* [Stored data entries]
::::::::
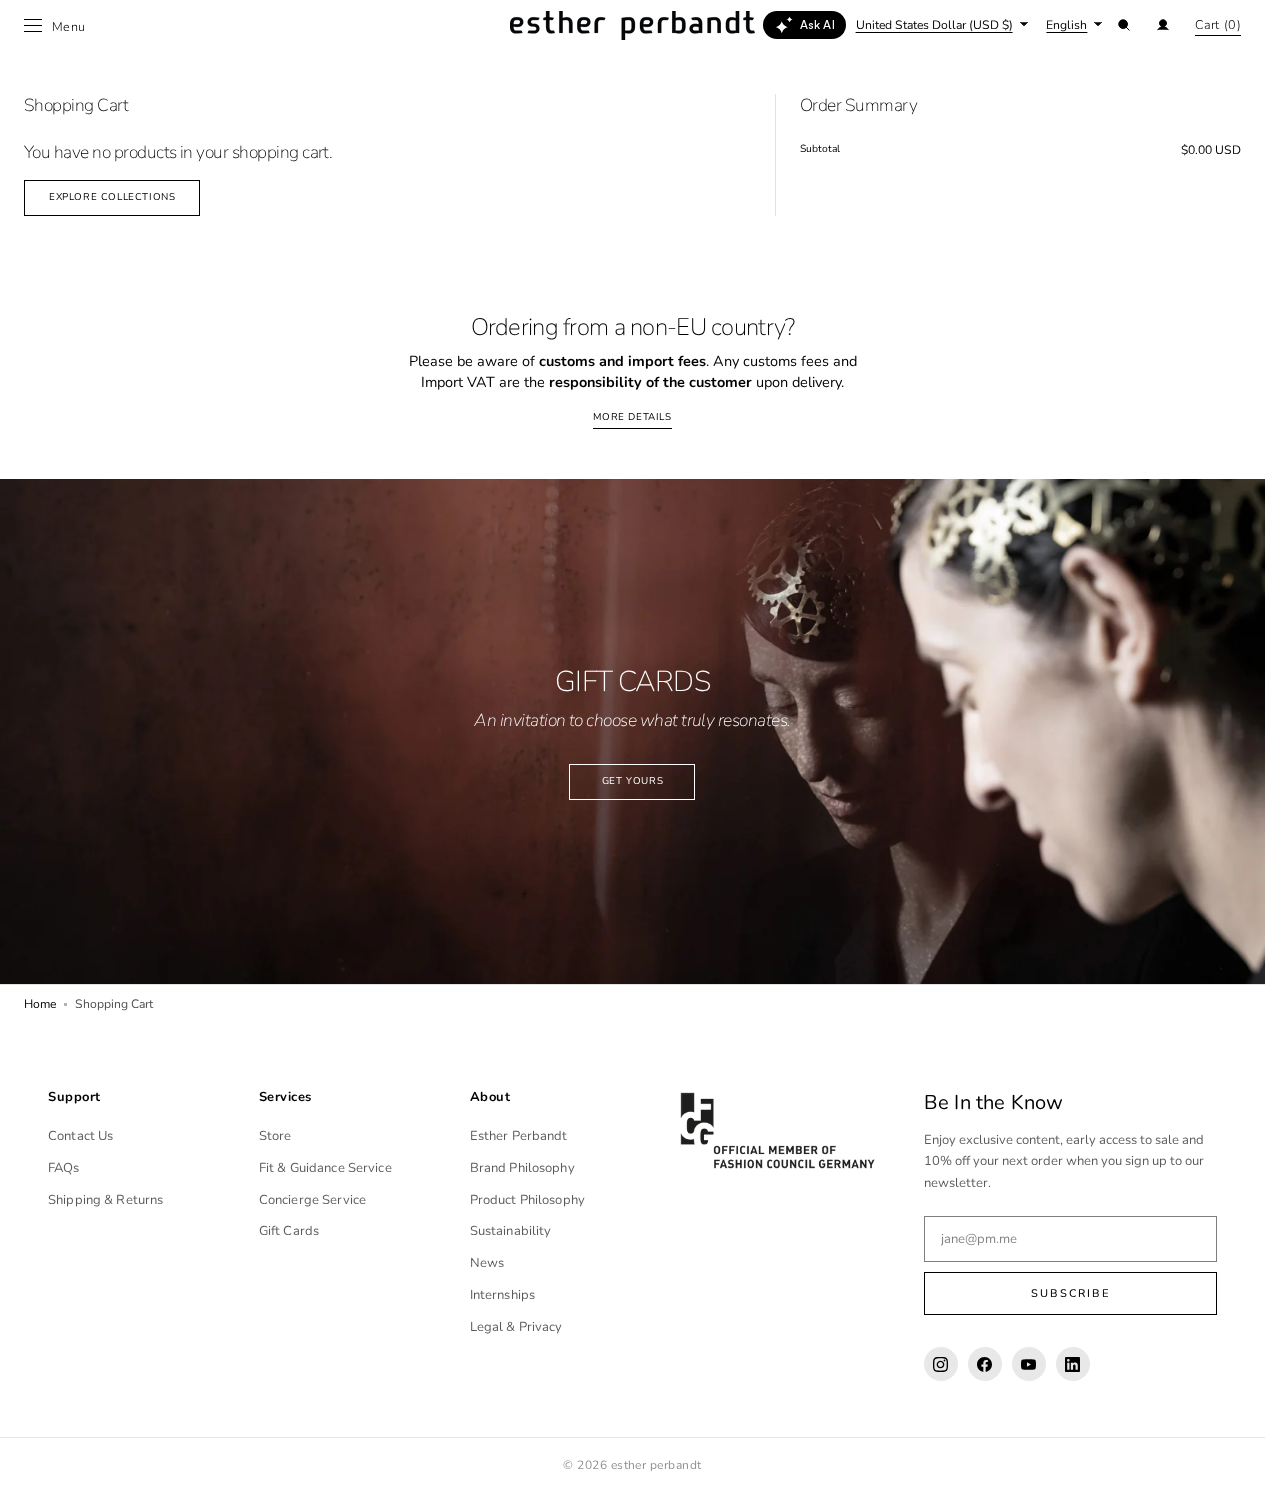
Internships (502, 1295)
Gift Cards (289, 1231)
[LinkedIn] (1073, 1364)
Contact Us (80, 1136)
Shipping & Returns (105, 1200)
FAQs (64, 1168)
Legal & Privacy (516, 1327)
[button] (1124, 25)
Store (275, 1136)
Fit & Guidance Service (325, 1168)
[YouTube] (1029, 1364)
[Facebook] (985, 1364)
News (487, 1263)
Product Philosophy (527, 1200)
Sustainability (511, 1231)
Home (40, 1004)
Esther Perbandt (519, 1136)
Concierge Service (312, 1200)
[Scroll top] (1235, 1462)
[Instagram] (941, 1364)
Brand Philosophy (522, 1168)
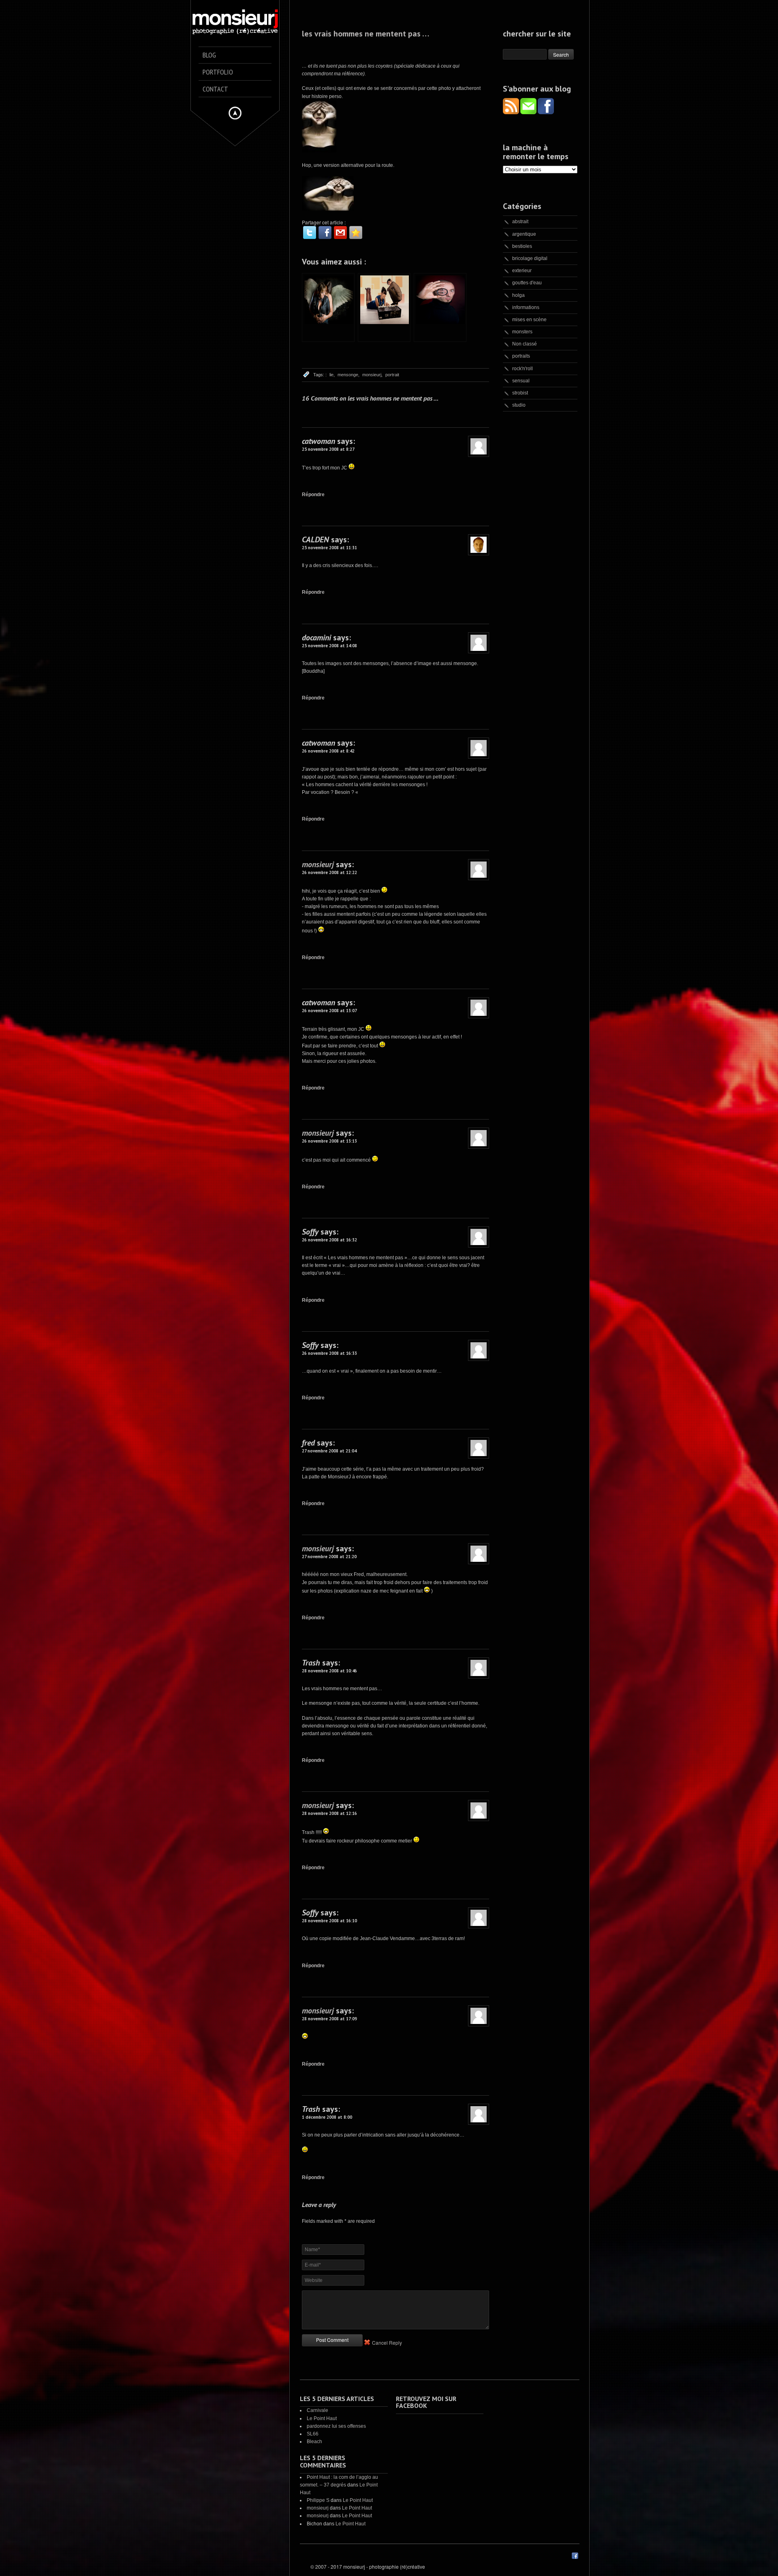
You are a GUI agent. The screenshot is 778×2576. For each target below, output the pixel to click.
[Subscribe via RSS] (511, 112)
::::::::
* [Exercise aim]
Output the line that contains "Shipping & Returns (105, 1200)" and every subsequent line through the end of the entries, exactly as given, without pictures.

* [Reply to the exercise]
Shipping & Returns (105, 1200)
FAQs (64, 1168)
Legal & Privacy (516, 1327)
[button] (1124, 25)
Store (275, 1136)
Fit & Guidance Service (325, 1168)
[YouTube] (1029, 1364)
[Facebook] (985, 1364)
News (487, 1263)
Product Philosophy (527, 1200)
Sustainability (511, 1231)
Home (40, 1004)
Esther Perbandt (519, 1136)
Concierge Service (312, 1200)
[Scroll top] (1235, 1462)
[Instagram] (941, 1364)
Brand Philosophy (522, 1168)
You are a GUI agent. The screenshot is 778×2576. For each target below, output the pixel to click.
[Subscribe via RSS] (511, 112)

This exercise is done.